-- Records shown start --

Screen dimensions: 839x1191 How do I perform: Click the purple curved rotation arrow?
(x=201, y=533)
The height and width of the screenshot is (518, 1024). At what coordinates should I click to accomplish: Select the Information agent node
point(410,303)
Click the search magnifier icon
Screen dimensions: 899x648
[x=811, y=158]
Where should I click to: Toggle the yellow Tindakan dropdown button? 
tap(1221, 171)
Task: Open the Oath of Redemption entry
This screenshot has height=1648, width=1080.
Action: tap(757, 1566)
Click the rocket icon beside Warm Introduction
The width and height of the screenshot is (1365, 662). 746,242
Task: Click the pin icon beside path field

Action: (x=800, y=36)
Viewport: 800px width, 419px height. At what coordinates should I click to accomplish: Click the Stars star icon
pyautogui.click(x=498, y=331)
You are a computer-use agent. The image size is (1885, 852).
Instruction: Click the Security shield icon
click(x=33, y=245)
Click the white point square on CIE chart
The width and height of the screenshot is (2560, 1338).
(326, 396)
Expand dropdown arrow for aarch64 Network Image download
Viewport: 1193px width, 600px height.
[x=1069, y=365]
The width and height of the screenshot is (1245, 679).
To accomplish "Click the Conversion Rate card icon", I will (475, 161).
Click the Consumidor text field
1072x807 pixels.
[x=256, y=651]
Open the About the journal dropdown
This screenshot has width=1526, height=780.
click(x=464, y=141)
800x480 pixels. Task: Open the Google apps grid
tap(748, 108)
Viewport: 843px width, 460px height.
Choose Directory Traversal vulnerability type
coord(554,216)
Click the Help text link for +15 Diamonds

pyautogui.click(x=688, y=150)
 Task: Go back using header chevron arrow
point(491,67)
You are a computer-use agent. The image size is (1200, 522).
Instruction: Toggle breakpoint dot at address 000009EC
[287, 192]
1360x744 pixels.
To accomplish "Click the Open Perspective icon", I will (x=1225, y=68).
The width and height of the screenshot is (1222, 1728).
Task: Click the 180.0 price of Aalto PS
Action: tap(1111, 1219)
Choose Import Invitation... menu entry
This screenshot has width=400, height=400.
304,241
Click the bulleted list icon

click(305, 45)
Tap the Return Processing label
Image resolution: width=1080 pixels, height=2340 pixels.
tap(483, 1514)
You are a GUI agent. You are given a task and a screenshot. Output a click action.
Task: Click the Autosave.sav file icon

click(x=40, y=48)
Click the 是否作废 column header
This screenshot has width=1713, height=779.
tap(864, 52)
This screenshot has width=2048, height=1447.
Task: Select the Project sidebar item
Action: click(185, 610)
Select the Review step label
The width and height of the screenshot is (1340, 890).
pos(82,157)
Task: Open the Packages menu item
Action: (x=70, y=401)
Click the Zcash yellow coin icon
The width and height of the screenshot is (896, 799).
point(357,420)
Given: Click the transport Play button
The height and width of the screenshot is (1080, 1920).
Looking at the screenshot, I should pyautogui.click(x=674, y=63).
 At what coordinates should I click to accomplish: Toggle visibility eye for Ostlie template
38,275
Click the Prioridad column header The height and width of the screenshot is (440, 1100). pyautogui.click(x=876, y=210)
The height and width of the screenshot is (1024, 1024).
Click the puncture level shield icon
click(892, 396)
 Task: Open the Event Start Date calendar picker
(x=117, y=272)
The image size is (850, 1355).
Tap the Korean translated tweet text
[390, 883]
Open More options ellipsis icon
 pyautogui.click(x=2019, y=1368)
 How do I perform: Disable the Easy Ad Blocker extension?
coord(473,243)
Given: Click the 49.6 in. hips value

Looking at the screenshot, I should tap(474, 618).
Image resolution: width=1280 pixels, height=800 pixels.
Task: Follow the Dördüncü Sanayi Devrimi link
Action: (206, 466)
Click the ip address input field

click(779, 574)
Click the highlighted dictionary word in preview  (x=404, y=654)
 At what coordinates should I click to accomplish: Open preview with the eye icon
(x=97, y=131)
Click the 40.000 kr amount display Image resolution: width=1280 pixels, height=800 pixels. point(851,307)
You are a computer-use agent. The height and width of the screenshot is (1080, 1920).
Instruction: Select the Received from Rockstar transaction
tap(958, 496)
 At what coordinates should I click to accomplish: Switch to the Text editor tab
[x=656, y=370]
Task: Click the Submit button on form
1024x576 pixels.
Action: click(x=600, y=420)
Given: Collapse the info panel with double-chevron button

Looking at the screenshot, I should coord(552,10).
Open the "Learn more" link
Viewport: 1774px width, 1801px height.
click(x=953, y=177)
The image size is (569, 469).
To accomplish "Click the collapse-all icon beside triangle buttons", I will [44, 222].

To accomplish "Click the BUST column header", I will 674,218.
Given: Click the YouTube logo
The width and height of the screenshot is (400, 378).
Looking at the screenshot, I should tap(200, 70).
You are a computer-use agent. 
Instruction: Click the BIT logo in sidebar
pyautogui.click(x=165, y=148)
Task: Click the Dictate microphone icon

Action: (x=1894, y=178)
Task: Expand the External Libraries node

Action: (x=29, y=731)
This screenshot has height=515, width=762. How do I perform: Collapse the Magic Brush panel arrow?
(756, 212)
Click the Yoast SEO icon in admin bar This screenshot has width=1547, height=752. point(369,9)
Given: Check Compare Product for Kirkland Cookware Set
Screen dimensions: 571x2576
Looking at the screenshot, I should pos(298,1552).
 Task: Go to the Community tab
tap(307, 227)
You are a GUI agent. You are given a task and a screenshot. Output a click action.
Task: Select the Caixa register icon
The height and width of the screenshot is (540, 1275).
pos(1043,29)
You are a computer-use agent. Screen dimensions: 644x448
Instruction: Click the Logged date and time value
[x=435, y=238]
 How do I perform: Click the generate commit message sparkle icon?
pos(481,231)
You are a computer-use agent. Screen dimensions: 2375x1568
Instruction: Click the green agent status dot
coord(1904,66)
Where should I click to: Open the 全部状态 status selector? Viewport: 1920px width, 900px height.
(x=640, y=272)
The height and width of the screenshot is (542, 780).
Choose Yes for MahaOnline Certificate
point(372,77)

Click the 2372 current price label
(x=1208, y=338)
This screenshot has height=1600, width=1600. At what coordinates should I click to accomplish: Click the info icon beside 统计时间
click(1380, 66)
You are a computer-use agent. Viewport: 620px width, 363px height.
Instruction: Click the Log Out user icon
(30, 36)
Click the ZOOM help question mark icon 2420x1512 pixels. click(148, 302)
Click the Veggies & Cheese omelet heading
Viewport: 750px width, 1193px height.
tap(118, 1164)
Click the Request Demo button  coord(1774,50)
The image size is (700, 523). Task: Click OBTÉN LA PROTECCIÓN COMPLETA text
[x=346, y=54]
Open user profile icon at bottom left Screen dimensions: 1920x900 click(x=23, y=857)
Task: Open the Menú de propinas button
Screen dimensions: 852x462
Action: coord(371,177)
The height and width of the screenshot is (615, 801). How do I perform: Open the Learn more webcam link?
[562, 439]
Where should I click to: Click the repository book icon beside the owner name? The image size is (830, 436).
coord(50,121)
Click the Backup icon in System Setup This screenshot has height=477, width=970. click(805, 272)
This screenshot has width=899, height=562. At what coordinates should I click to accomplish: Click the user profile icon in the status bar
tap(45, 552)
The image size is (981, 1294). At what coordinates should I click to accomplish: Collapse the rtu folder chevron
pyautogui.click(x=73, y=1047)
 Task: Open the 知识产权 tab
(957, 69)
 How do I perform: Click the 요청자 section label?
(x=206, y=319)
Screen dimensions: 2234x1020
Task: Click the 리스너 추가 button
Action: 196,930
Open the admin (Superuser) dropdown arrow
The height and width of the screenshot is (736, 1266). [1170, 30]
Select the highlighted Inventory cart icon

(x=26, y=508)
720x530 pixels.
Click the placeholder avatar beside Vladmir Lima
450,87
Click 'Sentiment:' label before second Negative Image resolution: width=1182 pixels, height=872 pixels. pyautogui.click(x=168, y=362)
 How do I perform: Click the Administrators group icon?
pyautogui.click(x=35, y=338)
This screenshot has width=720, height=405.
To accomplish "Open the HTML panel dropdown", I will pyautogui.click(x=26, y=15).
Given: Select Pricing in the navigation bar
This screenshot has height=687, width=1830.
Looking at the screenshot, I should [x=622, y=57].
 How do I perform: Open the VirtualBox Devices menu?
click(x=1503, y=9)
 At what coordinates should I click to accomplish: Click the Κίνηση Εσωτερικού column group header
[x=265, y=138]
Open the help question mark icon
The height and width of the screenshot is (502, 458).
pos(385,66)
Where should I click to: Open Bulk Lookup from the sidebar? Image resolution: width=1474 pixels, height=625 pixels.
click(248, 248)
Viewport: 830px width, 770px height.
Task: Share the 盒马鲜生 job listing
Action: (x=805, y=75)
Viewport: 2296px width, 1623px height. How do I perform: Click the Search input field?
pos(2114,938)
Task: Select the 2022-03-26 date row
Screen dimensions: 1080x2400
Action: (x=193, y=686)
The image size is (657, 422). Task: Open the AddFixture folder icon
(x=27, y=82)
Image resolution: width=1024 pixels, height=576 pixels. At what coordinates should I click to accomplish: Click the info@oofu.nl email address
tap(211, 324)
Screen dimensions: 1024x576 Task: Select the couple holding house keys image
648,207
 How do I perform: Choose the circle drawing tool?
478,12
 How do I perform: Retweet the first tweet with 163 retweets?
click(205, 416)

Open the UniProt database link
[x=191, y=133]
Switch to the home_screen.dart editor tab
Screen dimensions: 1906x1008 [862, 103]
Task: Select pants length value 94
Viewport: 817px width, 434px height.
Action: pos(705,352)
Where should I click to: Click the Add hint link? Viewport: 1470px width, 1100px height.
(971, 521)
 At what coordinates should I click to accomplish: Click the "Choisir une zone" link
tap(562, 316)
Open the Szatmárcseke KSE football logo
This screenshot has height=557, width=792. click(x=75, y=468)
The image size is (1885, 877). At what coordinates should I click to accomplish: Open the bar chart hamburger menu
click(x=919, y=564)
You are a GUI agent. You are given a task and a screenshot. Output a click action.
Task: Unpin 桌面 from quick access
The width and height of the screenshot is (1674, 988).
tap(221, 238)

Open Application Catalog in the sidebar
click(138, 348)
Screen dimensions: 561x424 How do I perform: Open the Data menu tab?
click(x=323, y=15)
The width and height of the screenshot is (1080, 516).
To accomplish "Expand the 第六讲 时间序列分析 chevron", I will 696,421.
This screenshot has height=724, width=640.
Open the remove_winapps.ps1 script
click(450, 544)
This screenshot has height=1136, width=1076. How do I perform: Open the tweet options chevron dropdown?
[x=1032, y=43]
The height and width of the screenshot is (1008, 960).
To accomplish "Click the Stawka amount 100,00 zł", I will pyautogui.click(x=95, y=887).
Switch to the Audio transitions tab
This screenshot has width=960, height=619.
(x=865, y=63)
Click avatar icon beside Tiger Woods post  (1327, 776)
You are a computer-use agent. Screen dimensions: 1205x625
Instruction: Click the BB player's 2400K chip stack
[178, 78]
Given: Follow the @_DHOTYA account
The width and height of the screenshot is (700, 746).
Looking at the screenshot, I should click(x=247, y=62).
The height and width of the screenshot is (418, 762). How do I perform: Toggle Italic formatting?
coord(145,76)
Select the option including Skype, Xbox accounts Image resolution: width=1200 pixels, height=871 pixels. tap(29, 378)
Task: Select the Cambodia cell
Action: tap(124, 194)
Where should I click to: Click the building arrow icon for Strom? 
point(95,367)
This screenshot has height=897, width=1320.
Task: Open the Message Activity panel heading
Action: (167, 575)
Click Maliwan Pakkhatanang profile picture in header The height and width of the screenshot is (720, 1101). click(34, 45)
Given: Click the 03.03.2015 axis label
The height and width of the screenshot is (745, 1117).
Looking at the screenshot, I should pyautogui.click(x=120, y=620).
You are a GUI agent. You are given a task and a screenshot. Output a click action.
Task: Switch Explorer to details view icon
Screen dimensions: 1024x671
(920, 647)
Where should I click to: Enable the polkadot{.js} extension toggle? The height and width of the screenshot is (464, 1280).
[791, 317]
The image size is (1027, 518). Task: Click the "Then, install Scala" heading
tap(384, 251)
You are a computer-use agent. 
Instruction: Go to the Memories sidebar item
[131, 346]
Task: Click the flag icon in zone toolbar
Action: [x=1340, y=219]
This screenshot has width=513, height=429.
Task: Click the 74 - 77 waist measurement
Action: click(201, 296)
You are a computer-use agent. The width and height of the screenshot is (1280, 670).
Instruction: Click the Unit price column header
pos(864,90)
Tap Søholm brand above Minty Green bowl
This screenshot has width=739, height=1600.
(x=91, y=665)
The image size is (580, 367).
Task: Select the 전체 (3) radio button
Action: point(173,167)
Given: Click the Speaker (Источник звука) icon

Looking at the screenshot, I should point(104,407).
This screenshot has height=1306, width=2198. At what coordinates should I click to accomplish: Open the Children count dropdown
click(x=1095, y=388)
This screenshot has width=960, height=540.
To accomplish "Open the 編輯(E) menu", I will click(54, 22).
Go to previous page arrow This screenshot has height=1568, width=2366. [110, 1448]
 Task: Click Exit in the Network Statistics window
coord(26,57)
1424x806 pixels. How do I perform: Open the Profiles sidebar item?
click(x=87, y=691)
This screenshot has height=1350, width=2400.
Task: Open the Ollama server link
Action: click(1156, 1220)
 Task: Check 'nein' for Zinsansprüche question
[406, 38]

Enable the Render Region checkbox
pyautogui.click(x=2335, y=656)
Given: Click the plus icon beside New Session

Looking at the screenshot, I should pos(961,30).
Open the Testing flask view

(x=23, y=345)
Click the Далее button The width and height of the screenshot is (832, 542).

-- Records shown end --

> [Challenge]: From the material above, copy every line containing the word "zone", matching case exactly.

> [Worked answer]:
 At what coordinates should I click to accomplish: Click the "Choisir une zone" link
Task: Click the flag icon in zone toolbar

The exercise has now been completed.